Room: ePoster Forums
Purpose: Stereotactic cone-beam CT (sCBCT) produces voxel-by-voxel mapping of stereotactic coordinates within a volume of interest. In this study, we investigated the feasibility of replacing frame-based localization with online sCBCT guidance for Gamma Knife radiosurgery of trigeminal neuralgia.
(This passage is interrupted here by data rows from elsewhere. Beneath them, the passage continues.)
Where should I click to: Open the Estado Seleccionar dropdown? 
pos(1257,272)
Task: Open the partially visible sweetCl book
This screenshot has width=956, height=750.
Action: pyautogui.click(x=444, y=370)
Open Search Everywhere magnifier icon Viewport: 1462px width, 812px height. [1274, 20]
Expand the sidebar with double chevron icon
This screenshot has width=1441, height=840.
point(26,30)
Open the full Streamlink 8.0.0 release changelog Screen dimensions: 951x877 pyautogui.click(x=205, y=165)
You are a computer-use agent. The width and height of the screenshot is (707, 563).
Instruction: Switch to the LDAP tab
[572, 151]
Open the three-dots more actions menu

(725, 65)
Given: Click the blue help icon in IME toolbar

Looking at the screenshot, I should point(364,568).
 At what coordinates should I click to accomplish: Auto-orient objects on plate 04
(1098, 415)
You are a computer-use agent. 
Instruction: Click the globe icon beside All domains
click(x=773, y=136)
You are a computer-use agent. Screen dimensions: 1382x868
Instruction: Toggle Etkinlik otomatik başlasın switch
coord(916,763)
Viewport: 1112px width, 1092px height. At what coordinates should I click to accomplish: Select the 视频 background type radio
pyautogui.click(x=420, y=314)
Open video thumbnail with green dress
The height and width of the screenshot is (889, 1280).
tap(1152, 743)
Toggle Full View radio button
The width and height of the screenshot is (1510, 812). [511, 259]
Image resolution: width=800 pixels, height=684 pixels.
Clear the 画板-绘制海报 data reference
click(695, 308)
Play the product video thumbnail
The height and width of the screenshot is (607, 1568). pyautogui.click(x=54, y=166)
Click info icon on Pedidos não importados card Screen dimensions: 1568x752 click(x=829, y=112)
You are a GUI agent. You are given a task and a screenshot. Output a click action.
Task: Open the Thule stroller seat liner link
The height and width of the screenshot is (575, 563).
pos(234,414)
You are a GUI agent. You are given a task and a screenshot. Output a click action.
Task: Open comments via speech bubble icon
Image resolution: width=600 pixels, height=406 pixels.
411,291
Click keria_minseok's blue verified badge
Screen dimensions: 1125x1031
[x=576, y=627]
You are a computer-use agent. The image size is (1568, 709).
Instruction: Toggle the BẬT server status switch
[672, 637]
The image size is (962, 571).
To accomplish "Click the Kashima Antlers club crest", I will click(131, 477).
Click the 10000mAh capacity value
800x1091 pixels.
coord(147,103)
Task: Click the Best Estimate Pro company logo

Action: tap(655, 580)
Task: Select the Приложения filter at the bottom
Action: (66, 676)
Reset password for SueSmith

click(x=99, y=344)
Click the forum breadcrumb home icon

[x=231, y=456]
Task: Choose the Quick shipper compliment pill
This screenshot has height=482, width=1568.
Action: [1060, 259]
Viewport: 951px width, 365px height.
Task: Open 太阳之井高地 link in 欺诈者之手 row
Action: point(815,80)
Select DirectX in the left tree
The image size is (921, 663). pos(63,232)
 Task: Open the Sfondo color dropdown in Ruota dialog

Methods: For pre-treatment quality assurance checks, a 3D grid phantom with known stereotactic coordinates was scanned with sCBCT. Both stereotactic MR scans and sCBCT scans were performed for the treatment. MR-compatible fiducial markers were placed on the patient’s forehead. Stereotactic coordinates of these surface markers, internal anatomical checkpoints as well as embedded landmarks in the MR localization box were identified on the patient’s stereotactic MR scans, and then compared with those mapped with the sCBCT scans. Residual localization error based on the physical size of the localization box were determined for both sCBCT and stereotactic MR scans.
Results: The maximum discrepancy in the phantom stereotactic coordinates from the sCBCT scans versus pre-determined values was < 0.3 mm (mean: 0.12±0.08 mm). The surface and patient’s anatomical landmarks on the stereotactic MR scans and the same landmarks mapped with sCBCT scans agreed within 0.78±0.31 mm. Residual definition error was 0.31±0.10 mm for the sCBCT scans versus 0.66±0.23 mm for the stereotactic MR scans. Less than 0.7 mm shift in the maximum dose point was detected between frame-based and sCBCT-based localization.
Conclusion: The accuracy of sCBCT-based localization exceeded that of frame-based localization with MR-only imaging. sCBCT-guided radiosurgery of trigeminal neuralgia is demonstrated to be safe and practical.